Ballad of the Middle-Class Artist

I don’t know about you, but it’s fair to say I’ve experienced unpleasantness in my life, to some degree. And joy, probably to a similar degree. I feel like I’ve sailed through this life. When I see another of the countless documentaries about, say, one of the World Wars, the ones with the touching interviews of these men and women who have literally, (and I mean quite literally) stared at the gaping mouth of hell, the ones who’ve jumped off huge corrugated boats onto blasted beaches, who’ve seen for themselves the spectacle of divinely intertwined skin/arteries/flesh/bones being pulled apart, and seen how appallingly easy it turns out it really is to pull a person’s arm/head/body apart, and (get this), not just shred someone’s arm apart but very possibly either your friend’s or even your own: when I hear these people’s stories I come to the conclusion that I have no fucking idea what they’re talking about; that what some people have experienced, are even experiencing now in other deeply unfortunate parts of the world, will probably always be beyond my grasp. They have seen something I haven’t. They might as well be from a different planet.

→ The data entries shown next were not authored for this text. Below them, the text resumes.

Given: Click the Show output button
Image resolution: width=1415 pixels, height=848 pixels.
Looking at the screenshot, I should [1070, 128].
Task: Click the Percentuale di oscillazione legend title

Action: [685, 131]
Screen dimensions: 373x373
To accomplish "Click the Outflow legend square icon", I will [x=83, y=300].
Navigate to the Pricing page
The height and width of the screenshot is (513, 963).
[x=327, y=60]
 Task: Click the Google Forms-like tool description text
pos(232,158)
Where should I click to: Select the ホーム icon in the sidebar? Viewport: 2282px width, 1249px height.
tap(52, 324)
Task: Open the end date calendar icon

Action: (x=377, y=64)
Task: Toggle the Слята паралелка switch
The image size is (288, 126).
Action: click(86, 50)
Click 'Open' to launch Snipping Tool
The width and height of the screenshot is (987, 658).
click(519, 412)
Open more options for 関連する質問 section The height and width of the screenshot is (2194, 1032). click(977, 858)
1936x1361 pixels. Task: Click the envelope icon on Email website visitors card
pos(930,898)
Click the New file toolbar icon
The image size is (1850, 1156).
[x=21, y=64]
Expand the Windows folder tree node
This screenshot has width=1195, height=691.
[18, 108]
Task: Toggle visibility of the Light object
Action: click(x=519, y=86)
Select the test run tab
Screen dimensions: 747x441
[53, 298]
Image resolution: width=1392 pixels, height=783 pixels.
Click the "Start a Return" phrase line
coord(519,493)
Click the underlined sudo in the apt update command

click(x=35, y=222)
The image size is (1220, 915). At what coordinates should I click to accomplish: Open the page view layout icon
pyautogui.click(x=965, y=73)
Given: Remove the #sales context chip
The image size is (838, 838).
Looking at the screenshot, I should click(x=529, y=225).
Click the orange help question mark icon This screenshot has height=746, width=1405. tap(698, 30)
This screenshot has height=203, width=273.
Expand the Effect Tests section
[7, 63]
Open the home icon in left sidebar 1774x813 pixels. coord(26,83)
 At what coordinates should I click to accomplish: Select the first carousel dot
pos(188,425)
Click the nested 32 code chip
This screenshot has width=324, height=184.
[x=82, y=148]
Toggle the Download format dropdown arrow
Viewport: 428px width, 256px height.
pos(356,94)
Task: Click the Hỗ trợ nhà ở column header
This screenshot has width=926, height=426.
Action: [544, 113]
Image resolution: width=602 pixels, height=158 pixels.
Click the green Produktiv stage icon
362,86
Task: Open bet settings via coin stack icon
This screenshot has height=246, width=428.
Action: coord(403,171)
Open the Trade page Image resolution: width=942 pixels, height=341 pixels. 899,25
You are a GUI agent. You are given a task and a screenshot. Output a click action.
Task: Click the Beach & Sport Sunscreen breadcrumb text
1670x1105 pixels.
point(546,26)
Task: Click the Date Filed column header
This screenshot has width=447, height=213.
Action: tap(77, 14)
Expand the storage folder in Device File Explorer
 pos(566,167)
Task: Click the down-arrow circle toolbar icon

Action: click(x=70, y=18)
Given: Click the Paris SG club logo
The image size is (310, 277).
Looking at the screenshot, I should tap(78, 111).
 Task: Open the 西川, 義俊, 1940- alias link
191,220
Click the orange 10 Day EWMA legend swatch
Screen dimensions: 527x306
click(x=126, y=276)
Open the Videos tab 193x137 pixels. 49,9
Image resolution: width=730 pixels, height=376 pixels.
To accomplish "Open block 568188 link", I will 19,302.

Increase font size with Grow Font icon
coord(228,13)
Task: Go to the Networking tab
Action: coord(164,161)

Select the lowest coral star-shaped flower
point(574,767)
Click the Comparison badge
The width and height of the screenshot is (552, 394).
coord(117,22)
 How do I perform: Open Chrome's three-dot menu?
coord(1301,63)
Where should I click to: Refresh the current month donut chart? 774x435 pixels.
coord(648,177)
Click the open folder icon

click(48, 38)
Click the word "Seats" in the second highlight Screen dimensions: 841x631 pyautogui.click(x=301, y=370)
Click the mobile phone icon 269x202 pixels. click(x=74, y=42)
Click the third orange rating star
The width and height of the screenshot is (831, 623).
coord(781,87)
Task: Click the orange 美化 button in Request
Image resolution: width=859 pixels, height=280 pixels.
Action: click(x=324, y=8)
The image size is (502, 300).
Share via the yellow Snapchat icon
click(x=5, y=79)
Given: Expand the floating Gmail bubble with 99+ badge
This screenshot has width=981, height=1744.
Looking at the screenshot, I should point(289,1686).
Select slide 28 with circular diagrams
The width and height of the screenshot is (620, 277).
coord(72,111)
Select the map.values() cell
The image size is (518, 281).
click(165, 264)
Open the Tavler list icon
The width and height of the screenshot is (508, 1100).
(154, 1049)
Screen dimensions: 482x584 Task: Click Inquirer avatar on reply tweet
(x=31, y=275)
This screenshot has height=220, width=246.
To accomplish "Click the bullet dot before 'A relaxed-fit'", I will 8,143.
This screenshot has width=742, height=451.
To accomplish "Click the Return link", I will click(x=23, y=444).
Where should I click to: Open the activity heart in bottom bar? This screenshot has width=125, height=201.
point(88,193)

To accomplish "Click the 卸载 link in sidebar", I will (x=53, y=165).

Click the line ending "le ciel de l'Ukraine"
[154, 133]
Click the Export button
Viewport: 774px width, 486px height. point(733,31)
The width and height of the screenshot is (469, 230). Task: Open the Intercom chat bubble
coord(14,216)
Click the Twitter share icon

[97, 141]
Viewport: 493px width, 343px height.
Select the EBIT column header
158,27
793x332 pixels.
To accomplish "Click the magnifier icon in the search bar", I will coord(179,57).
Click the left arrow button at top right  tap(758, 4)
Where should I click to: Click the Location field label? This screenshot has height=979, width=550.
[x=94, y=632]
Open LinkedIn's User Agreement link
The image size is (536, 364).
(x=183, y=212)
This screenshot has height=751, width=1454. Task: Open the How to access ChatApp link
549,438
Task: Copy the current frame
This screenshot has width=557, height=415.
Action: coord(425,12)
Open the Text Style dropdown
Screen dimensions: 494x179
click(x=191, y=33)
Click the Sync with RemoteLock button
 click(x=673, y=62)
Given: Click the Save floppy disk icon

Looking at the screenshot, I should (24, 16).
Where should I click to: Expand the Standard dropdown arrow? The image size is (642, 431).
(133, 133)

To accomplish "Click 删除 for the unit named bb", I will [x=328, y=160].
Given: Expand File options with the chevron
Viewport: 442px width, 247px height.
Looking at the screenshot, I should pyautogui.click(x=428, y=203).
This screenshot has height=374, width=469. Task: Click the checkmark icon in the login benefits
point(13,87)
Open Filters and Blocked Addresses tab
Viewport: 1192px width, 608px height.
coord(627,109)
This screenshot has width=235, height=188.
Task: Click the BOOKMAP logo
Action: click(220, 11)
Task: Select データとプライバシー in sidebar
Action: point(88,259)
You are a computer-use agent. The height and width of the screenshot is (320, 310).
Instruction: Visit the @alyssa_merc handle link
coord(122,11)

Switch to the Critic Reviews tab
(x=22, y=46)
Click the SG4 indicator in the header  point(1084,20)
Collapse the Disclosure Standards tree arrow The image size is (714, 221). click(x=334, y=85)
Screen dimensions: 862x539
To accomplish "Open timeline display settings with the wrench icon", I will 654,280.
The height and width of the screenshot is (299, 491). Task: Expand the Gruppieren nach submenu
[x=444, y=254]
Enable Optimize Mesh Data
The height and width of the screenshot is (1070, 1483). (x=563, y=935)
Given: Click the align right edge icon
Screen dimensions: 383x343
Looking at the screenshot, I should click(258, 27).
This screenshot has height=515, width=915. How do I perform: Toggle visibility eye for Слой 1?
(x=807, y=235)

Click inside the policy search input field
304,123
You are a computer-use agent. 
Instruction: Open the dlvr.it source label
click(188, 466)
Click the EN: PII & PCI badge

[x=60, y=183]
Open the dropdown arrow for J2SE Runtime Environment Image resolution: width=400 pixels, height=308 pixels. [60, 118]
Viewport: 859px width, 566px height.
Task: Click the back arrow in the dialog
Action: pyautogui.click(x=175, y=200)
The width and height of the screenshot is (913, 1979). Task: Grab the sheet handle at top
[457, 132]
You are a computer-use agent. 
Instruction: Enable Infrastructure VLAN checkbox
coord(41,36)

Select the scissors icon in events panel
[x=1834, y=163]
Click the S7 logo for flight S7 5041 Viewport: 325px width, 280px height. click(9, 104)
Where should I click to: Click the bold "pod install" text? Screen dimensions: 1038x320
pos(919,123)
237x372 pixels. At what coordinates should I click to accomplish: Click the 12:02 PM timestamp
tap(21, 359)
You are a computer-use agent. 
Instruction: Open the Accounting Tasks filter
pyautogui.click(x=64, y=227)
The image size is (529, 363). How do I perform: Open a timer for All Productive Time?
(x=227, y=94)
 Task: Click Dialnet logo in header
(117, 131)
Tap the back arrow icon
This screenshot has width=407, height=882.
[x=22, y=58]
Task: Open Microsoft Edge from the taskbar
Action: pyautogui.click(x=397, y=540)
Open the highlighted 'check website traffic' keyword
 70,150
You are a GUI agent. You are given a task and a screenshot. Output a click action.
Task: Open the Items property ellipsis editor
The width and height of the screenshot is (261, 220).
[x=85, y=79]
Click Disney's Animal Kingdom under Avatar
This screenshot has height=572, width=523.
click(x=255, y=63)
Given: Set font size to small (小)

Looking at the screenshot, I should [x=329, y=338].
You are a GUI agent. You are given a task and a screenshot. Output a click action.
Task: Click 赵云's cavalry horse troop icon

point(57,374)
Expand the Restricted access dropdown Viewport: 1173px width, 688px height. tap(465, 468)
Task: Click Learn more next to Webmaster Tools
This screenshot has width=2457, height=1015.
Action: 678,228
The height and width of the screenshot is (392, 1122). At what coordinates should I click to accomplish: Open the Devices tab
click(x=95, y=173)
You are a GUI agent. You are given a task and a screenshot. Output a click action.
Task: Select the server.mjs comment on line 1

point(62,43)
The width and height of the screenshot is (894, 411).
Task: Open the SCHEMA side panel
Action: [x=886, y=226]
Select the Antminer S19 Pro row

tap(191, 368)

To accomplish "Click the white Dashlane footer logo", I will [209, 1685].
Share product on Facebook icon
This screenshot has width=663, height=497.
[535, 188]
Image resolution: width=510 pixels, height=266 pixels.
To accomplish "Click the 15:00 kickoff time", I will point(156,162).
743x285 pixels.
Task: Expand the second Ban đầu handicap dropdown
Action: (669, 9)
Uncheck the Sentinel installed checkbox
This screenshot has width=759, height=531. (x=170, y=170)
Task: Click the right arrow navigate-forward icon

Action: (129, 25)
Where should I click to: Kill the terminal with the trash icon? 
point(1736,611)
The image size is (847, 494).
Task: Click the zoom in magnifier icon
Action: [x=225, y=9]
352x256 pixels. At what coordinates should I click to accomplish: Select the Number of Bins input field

And the point of this whole self-pitying rant is to wonder whether I’ve ever truly lived. And if I have lived, and I if I am indeed truly living as fully as I should/could, as authentically and truthfully as can be expected of a middle-class young man in his early thirties, of average intelligence and of average sensitivities, then the question begs to be asked: why do I feel so guilty, and what on earth am I supposed to make art about?